In Sep 2002, it was alleged that while examining new recruits at Military Hospital Secunderabad, Lt Col Rahul Arora had accepted a bribe to change ‘unfit’ remark to ‘review after 15 days’ for one of the recruits.Lt Col Arora was chargesheeted and a GCM found him guilty to order his dismissal from service. The Armed Forces Tribunal upheld the dismissal.
However, the Punjab and Haryana HC overturned the GCM decision faulting the appointment of Judge advocate, who was in the rank of a major which was lower than the officer proceeded against.

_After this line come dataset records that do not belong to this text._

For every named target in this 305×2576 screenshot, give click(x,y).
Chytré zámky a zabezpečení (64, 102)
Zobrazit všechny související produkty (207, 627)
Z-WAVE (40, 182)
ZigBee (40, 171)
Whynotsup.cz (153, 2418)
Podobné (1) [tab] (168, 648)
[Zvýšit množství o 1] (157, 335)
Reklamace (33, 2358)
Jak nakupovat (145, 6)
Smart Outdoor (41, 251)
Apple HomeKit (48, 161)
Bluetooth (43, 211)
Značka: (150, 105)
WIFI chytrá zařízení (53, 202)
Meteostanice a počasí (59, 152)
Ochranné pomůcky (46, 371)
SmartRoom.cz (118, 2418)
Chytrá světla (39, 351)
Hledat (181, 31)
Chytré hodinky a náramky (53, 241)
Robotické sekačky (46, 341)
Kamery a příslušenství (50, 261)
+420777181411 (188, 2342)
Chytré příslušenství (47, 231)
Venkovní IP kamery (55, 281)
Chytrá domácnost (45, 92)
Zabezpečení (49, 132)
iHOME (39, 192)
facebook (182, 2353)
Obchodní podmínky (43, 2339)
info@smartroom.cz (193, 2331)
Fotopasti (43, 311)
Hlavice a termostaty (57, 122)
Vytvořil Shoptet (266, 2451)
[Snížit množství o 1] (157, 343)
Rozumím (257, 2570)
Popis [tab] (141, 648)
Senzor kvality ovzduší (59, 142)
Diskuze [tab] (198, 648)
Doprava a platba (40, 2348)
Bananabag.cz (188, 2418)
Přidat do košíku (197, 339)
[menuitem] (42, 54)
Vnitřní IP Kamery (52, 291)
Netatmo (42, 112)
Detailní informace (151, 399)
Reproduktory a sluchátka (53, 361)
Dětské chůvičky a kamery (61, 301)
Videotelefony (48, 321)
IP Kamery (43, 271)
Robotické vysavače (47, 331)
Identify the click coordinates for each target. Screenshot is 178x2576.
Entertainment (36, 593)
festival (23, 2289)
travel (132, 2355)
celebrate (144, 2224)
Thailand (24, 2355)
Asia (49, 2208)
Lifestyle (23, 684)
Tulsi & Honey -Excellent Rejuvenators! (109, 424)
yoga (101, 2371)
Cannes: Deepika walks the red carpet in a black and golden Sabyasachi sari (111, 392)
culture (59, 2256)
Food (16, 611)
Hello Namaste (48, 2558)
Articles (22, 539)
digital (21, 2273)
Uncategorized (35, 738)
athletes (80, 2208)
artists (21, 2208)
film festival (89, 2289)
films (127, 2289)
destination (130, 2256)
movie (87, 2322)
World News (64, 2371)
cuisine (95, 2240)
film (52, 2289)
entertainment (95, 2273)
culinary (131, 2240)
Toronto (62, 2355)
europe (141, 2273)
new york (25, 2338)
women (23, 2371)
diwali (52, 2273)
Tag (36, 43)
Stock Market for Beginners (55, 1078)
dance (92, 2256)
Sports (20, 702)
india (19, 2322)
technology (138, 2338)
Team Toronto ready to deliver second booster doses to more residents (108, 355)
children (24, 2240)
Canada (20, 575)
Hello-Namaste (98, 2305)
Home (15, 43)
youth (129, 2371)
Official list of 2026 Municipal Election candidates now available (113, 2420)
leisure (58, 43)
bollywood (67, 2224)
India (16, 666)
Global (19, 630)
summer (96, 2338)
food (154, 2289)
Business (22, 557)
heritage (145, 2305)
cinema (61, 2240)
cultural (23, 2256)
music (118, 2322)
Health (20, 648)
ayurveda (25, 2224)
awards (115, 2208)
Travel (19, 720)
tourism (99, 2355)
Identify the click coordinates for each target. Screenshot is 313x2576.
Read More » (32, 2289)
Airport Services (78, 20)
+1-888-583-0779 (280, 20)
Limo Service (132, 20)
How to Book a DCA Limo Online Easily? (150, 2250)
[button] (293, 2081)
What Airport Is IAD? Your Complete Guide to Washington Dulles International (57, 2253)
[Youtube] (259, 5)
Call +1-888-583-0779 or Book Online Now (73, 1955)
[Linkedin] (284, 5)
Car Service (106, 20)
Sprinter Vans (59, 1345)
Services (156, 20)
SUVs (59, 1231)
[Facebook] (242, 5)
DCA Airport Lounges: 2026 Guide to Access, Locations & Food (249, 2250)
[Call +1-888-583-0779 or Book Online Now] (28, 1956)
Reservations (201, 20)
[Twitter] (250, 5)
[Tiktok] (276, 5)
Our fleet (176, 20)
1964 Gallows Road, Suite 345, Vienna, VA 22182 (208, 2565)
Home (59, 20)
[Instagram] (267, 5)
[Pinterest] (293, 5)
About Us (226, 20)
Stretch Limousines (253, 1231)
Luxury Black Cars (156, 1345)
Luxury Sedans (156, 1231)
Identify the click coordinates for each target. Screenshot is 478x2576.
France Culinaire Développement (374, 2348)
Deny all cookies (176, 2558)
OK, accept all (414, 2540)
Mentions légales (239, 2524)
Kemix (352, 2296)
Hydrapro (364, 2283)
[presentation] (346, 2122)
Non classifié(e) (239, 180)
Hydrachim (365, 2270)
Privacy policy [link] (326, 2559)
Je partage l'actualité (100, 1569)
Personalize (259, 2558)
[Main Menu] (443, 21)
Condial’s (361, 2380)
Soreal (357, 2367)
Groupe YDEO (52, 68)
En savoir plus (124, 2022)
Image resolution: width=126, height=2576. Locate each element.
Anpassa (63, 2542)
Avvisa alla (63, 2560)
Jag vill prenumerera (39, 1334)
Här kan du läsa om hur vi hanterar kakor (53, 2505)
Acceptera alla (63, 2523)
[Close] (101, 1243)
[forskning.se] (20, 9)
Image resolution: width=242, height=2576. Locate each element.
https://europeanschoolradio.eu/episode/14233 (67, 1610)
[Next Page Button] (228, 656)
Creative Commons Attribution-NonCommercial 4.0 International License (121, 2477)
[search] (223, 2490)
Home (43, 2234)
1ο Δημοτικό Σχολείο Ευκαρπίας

HC had said that it was against the law laid down by the SC in its decision in the year 2000 in Charanjit Singh Gill case, which had barred appointment of a judge advocate junior to the officer facing GCM. The Union govt had appealed against the HC verdict in SC.
A bench of Justices Prashant K Mishra and P B Bharale said not only was the HC correct in declaring the convening of GCM illegal, it was also improper on the part of the Army authorities to tweak the letter appointing the judge advocate after it was issued to Lt Col Arora.
In the 25-year-old judgment, the SC had given a small window for appointment of a lower ranked officer as judge advocate only if the authorities record in writing that a person of the same or higher rank to that of the officer proceeded against was not available.
Probably finding that the notice appointing a major as judge advocate for the GCM against Lt Col Arora could be hit by the SC judgment, the army authorities after issuance of the notice had inserted the words ‘higher rank officer not available’ to attempt to justify engaging a major as judge advocate.
The SC notices that two different letters were produced, one by Lt Col Arora and the other by the army authorities, before the HC. The bench said, “It is quite apparent that the reason for culling out exceptions as held permissible by this Court in Charanjit Singh Gill case, was not mentioned in the document while the same was dispatched by the issuing authority and supplied to Lt Col Arora.”
Dismissing the Union govt’s appeal, the SC said, “Subsequent mentioning of the reason in the other document, after putting signatures by the issuing authority, was unauthorized and impermissible, the HC has correctly held that the convening order suffers from incurable defect.”